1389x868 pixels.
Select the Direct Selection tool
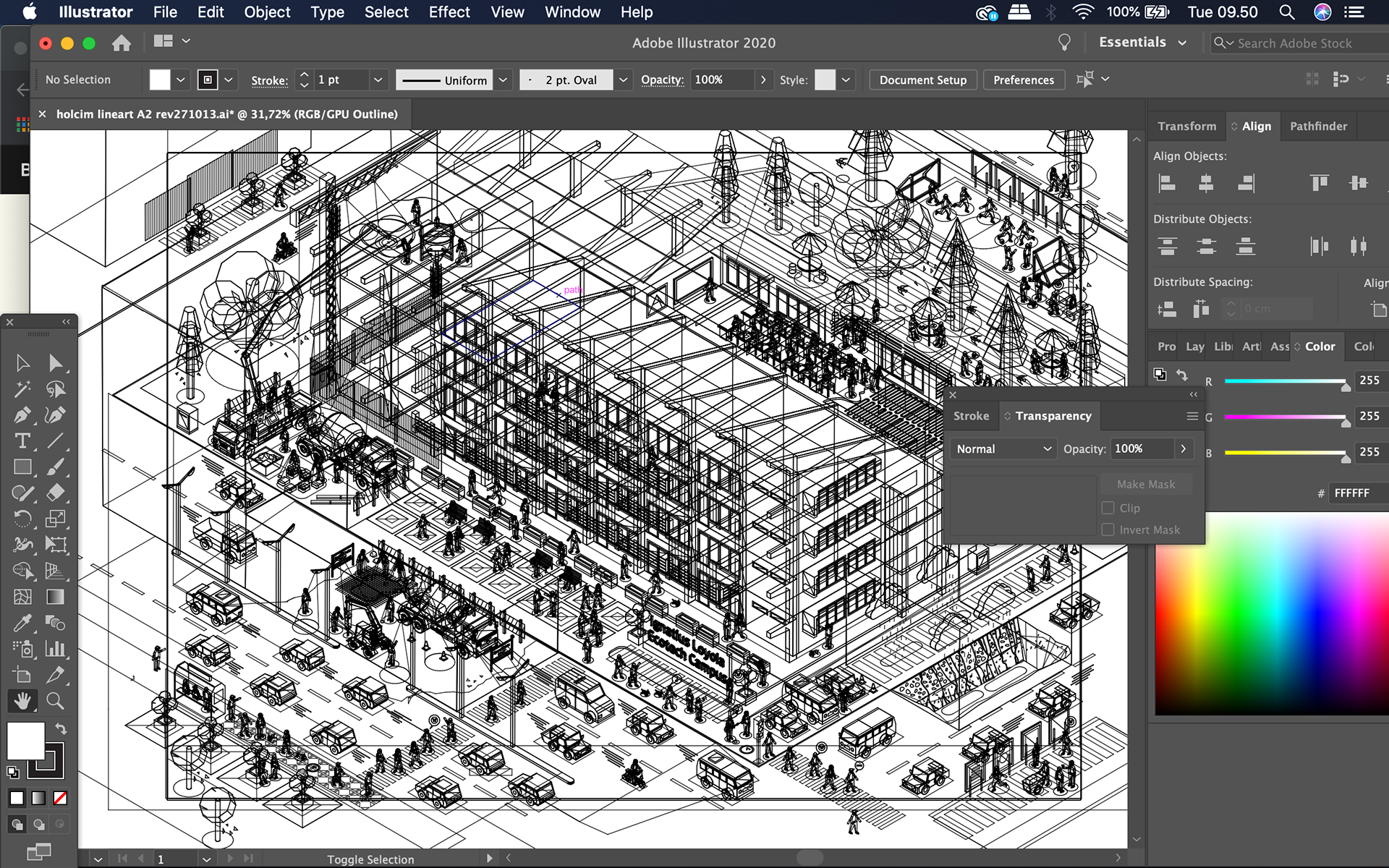55,363
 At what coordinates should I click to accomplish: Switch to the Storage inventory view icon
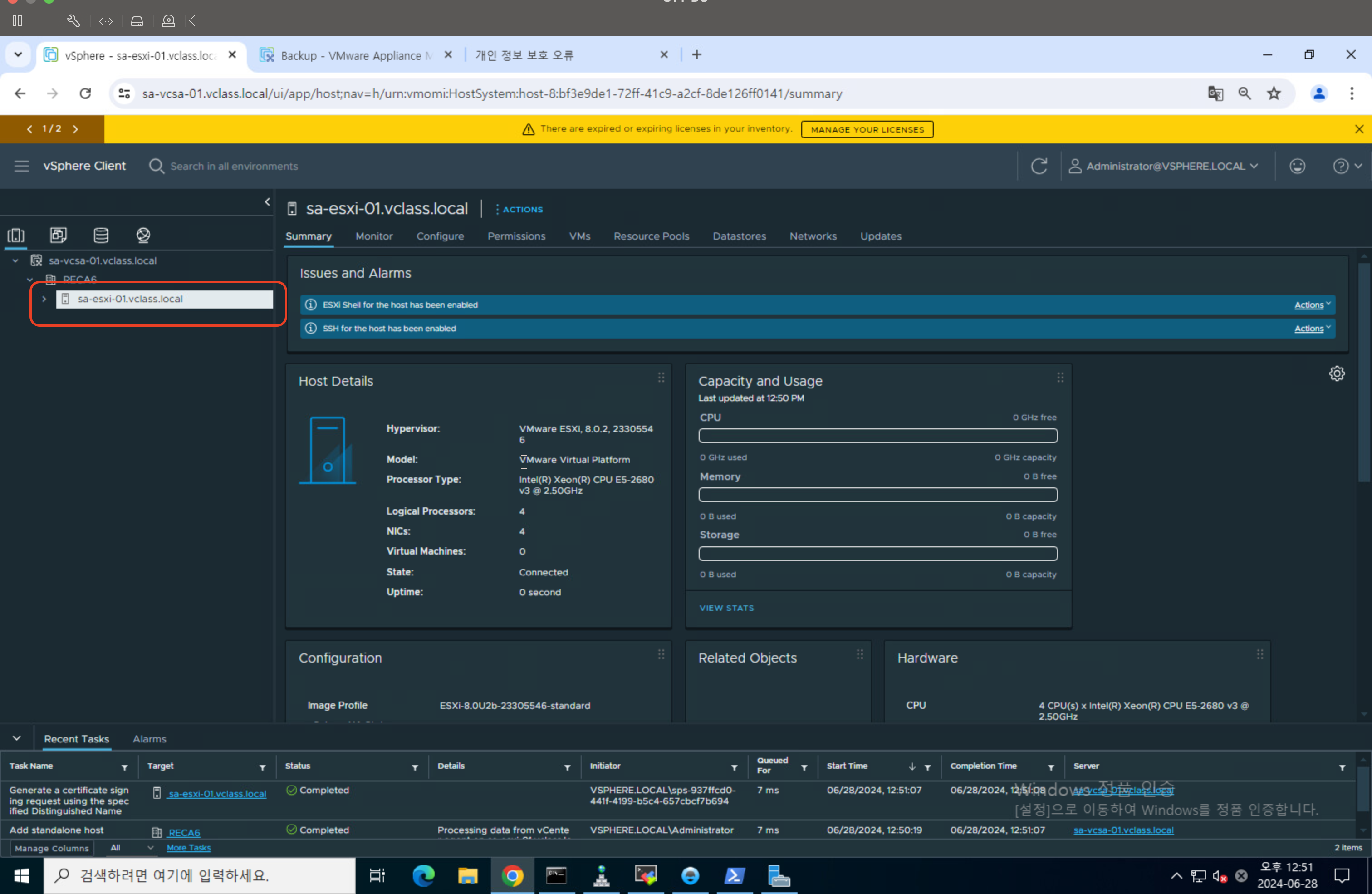point(101,236)
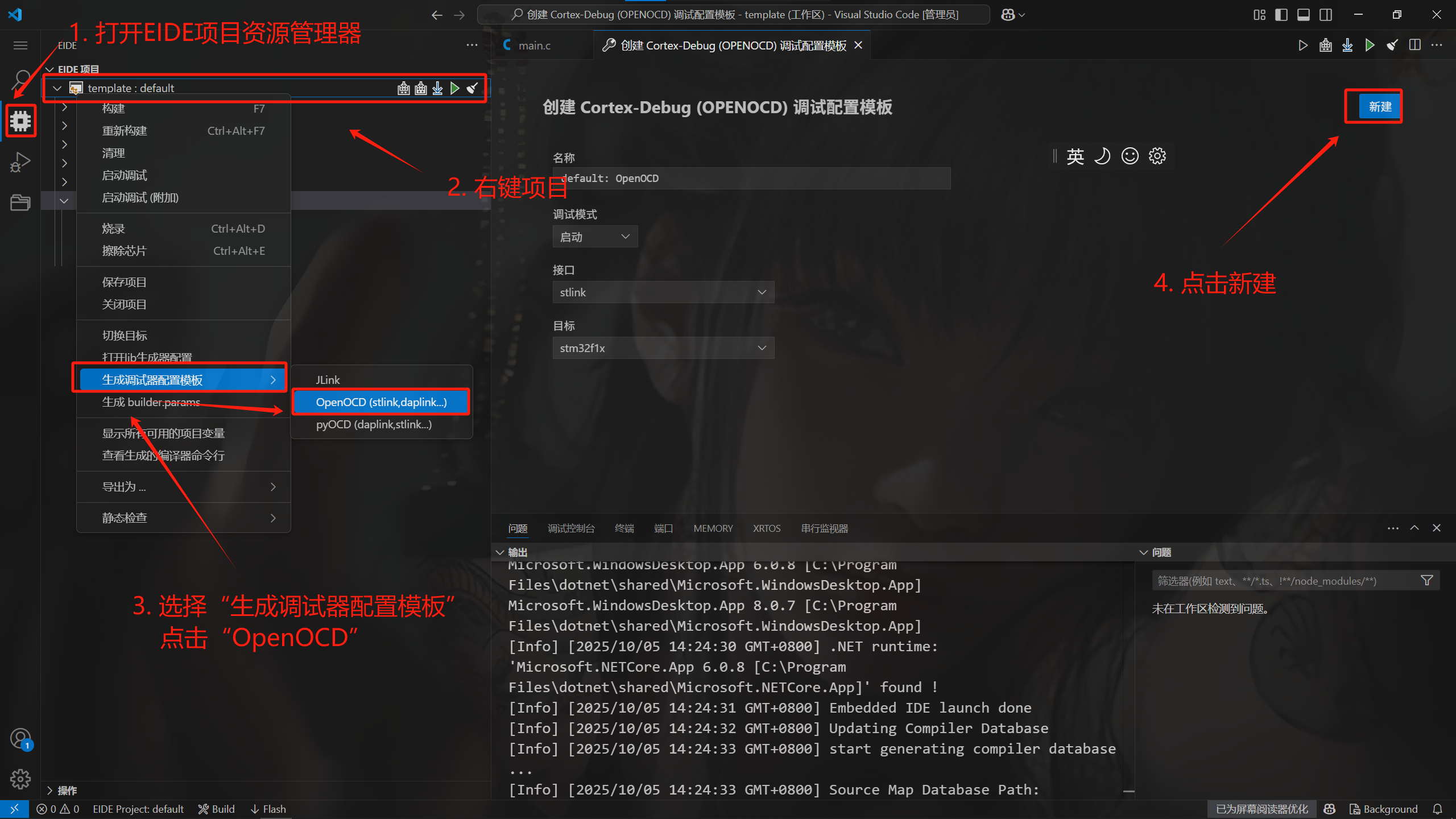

◆ Exercise goal:
The required output is every line from the one containing "At what coordinates" through the last line of the records, inclusive, reproduced exactly and without pictures.

◆ Exercise result:
 At what coordinates should I click to accomplish: Switch to the Storage inventory view icon
point(101,236)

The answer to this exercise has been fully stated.